To do> State whether each of the following statements agrees with the passage, answering yes or no and quoting the passage's deciding words exactly. 1. The attacks injured more than 6,000 people. 2. The memorial the writer visited is located in Washington, D.C. 3. Children in families that regularly eat together tend to have lower grades.

-- Selected passage follows --

This month marks the 16th anniversary of the 9/11 terrorist attacks on our country. The attacks killed nearly 3,000 people and injured over 6,000 others. Infrastructure and property damage amounts reached over $10 billion. During a recent trip to New York City, I had the opportunity to visit the National September 11 Memorial & Museum located at the World Trade Center site. The noise and bustle of the city seemed to hold a quiet reverence surrounding the memorial. I met a woman who witnessed the attacks on that horrifying day. She shared her experience and described how it will haunt her for the rest of her life. We are all forever changed, and we respectfully remember and honor the victims of that sad and horrific day.
Dinner Time = Family Time
The importance of taking time to eat at least one meal together each day can not be overstated. Studies have shown that families who regularly eat together are able to teach their children healthy eating habits. They tend to eat more fruits and vegetables, and appropriate portions of all foods. These children tend to have higher grades and avoid destructive behaviors such as drinking and smoking. Suppertime is a great time to have non-threatening conversations about the days’s activities. Parents have the opportunity to offer suggestions for school conflicts. Parents can also use this time to teach table manners. Waiting until everyone sits down before eating, using a napkin, chewing food with a closed mouth, and swallowing one bite of food before putting another in their mouth are important, basic lessons that will carry into adulthood. Keep relationships strong and communication open by sharing a meal with your family.

-- Selected passage concluded --
-- Provided records follows --

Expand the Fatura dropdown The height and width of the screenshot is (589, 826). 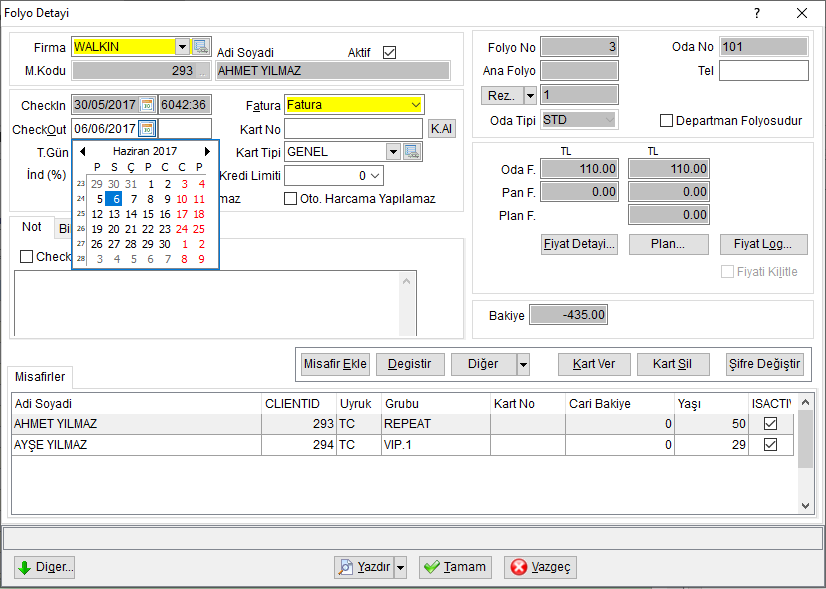416,105
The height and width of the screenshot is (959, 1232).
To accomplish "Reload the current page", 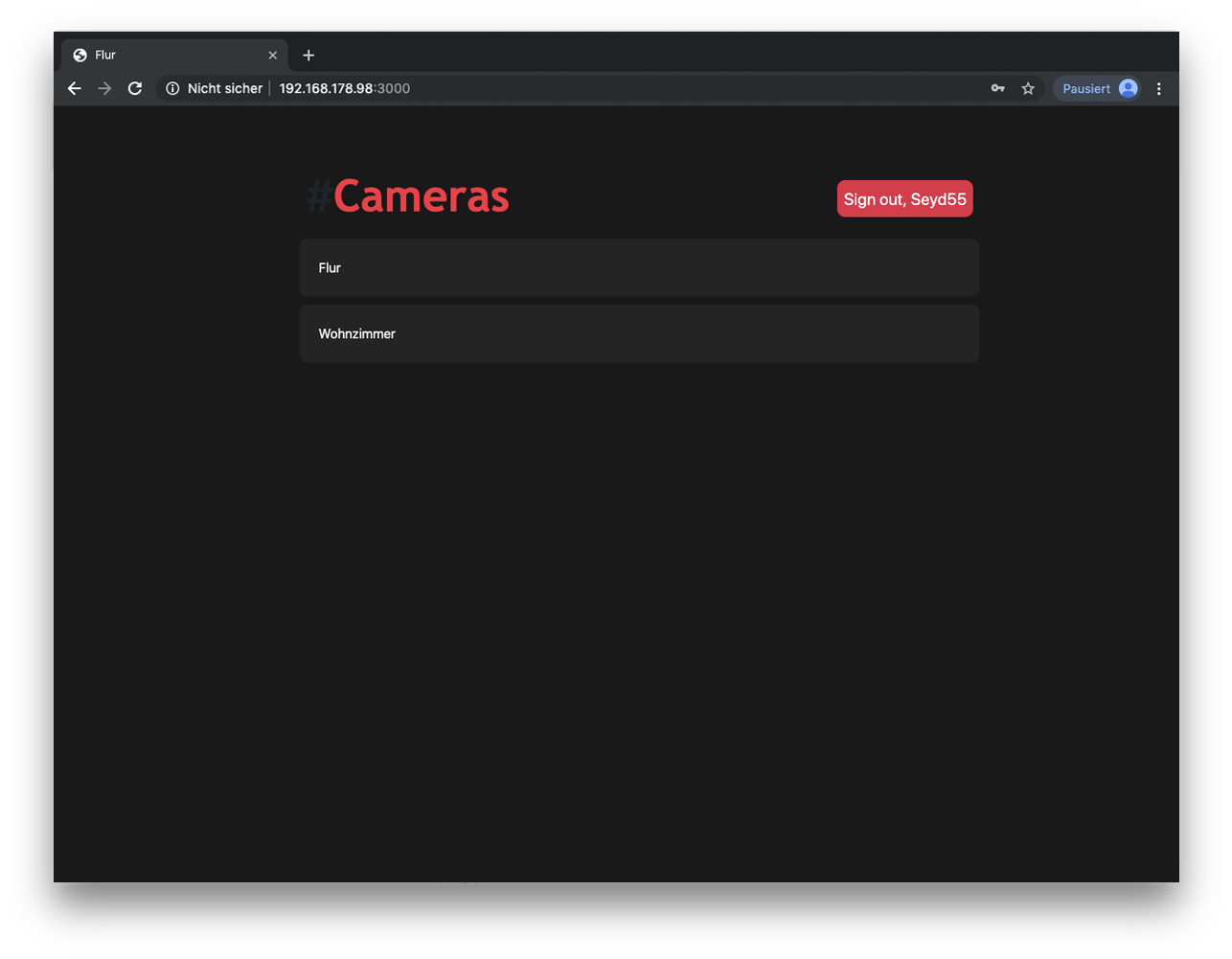I will (x=135, y=88).
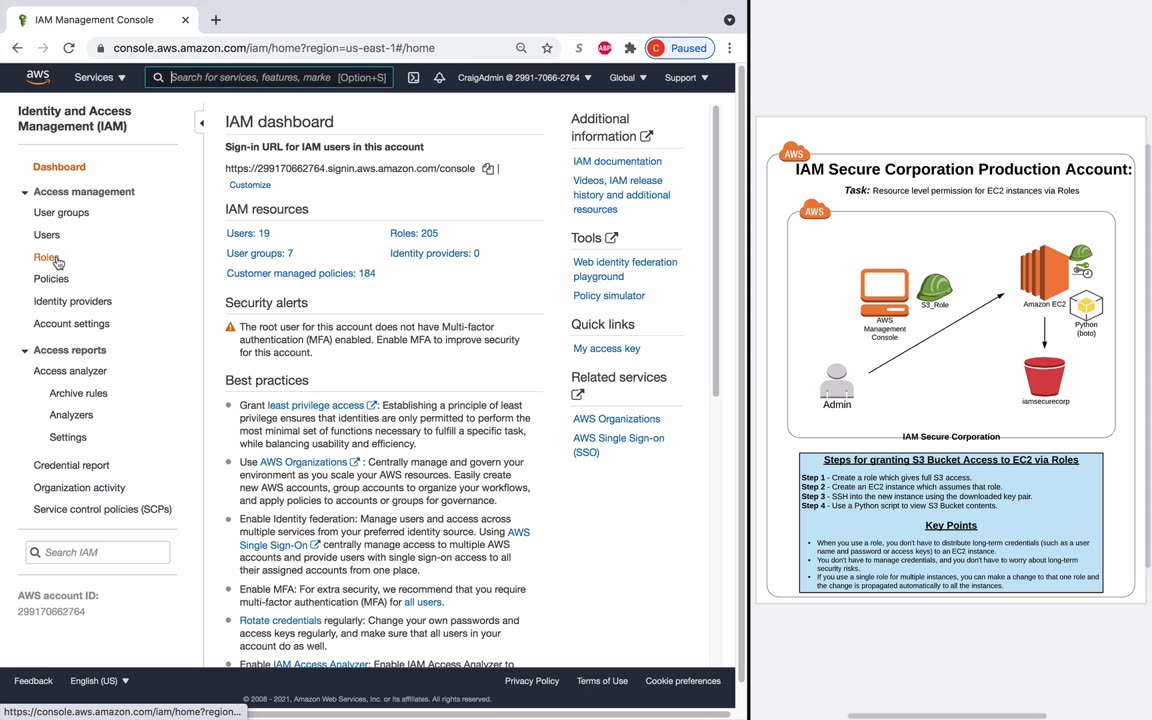Open AWS CloudShell terminal icon
The height and width of the screenshot is (720, 1152).
[414, 77]
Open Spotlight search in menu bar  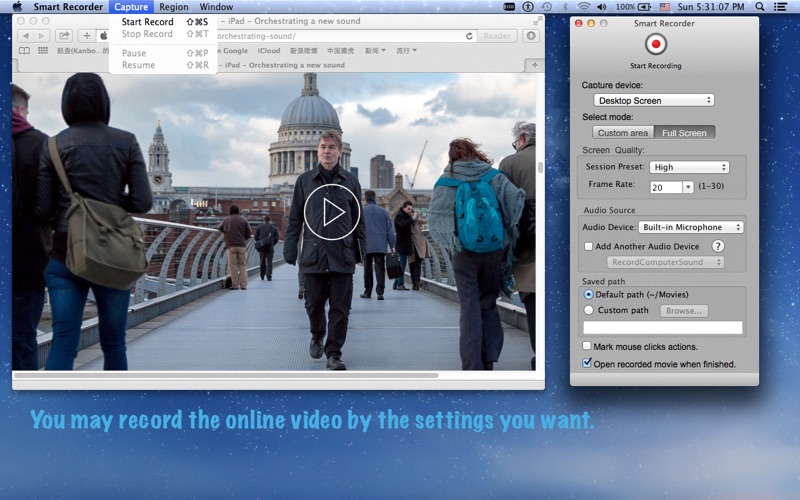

-- Provided records concluded --

Answer box>
1. Yes: "injured over 6,000 others"
2. No: "located at the World Trade Center site"
3. No: "These children tend to have higher grades"